Estonia, Finland and all the other Baltic nations will not only share intel and information but jointly analyze shadow fleet activities and map common risk and provide "round-the-clock information exchange related to the shadow fleet," Riibon went on.
The navy has also appointed a risk analyst to represent Estonia for this reason, Riibon said, adding various international exercises are also planned in connection with the initiative.
A decision on the initiative was made last May at a meeting of Baltic Sea states' foreign ministers, Riibon noted, adding the memorandum of understanding was signed at that time too. The project "also aligns with the European Commission's Maritime Security Strategy," Riibon said.

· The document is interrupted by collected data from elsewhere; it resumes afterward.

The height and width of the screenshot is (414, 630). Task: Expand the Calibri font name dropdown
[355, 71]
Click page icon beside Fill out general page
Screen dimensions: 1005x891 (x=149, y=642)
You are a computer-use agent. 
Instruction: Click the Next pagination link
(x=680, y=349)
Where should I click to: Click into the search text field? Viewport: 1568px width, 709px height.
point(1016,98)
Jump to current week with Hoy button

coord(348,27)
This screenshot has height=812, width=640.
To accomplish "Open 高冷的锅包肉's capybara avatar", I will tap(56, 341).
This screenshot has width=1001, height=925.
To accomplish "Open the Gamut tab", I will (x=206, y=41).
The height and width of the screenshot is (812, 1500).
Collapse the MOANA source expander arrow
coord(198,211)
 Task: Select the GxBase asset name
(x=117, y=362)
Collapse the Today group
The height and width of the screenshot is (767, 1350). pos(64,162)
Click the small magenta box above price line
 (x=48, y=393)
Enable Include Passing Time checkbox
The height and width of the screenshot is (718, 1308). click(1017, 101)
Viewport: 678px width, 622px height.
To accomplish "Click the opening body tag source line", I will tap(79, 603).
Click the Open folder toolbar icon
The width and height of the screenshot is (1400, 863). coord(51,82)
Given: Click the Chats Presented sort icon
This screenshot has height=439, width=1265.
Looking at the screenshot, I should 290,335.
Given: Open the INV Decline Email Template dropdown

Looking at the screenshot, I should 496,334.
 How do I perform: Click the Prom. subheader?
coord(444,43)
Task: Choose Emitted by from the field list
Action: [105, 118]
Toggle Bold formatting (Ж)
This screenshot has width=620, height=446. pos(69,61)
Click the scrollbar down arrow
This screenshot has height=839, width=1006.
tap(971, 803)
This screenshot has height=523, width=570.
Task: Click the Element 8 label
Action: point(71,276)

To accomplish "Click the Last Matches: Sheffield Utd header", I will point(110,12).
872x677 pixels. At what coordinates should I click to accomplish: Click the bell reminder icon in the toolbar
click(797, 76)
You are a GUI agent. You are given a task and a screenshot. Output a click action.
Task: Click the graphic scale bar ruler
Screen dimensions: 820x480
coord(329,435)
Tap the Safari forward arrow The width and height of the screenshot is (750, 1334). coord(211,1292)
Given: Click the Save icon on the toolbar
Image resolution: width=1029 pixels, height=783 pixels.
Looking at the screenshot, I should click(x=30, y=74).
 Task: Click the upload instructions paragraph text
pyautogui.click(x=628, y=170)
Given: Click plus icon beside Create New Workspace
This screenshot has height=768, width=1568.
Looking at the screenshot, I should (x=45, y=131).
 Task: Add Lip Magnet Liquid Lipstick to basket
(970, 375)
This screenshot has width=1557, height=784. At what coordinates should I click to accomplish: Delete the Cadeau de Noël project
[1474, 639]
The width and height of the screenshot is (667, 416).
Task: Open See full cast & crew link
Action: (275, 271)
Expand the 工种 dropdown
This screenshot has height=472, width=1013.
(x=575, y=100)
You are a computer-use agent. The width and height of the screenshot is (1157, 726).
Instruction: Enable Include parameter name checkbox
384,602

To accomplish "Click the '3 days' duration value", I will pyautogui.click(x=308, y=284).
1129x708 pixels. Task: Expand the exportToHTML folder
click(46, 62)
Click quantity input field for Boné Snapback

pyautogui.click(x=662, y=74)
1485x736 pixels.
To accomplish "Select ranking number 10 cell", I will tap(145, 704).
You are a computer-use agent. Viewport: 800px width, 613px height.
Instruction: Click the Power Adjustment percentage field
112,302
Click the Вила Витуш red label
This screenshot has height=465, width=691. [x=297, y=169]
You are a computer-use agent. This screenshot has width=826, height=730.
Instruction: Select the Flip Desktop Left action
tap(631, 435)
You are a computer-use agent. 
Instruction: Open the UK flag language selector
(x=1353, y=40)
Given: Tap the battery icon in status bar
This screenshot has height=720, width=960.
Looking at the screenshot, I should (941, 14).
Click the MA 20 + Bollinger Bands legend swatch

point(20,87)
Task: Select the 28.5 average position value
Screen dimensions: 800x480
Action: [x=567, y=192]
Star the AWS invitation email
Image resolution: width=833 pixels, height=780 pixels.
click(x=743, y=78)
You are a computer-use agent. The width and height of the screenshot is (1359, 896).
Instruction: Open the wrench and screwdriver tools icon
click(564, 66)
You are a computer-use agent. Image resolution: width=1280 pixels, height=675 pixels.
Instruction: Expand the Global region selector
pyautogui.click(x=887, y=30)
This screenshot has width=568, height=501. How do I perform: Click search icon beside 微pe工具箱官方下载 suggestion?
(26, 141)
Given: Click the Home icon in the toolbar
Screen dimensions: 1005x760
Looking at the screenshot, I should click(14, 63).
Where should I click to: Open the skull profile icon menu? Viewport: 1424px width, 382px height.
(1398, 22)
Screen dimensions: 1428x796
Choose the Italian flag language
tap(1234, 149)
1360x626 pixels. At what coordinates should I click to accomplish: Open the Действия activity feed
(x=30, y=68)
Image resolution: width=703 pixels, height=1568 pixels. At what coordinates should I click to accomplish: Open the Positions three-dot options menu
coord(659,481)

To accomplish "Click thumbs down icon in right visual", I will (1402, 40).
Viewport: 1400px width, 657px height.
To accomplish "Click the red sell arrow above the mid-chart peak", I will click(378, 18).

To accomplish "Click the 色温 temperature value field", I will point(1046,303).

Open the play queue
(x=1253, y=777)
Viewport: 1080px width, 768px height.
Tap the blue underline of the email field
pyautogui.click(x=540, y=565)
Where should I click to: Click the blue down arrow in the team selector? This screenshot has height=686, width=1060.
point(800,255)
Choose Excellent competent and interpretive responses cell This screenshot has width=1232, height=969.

Finland effectively took on the lead role in November, with the other participating states tasked with agreeing domestically on the details of what their own maritime center would look like and how it would function.
So far as Estonia goes, the navy will not be needing any additional resources or new personnel as a result of the hub being set up since "we carry out surveillance of our maritime area on a daily basis anyway."

"What is important is that we gain the opportunity to share the information we collect with other centers and to receive early warning from them about vessels of interest even before they reach our maritime area," Riibon added.
"The navy already conducts its surveillance and patrol activities at a level that corresponds to our capabilities," he noted.
A common platform for information exchange is also in the works, Riibon said, though this will be a more complex task whose "implementation will take time and consensus among all the Baltic Sea countries. That consensus does not yet exist."
Riibon's personal view is that the information exchange will more likely rely on emails and phone calls as a way of kicking off better situational awareness, he said.

While Riibon could not say how exactly Finland will be cooperating with the NATO operation Baltic Sentry already operating in the Baltic Sea, he noted that Estonia exchanges information on a daily basis with units taking part in Baltic Sentry, as part of that operation.
NATO launched the Baltic Sentry mission last January.
Finland's border guard said the new facility will boost capabilities in intervening in "situations occurring in the territorial sea and exclusive economic zone," the border guard said.
The center's area of surveillance will include the Gulf of Finland, which separates Estonia from its northern neighbor and is used by Russian "shadow fleet" vessels.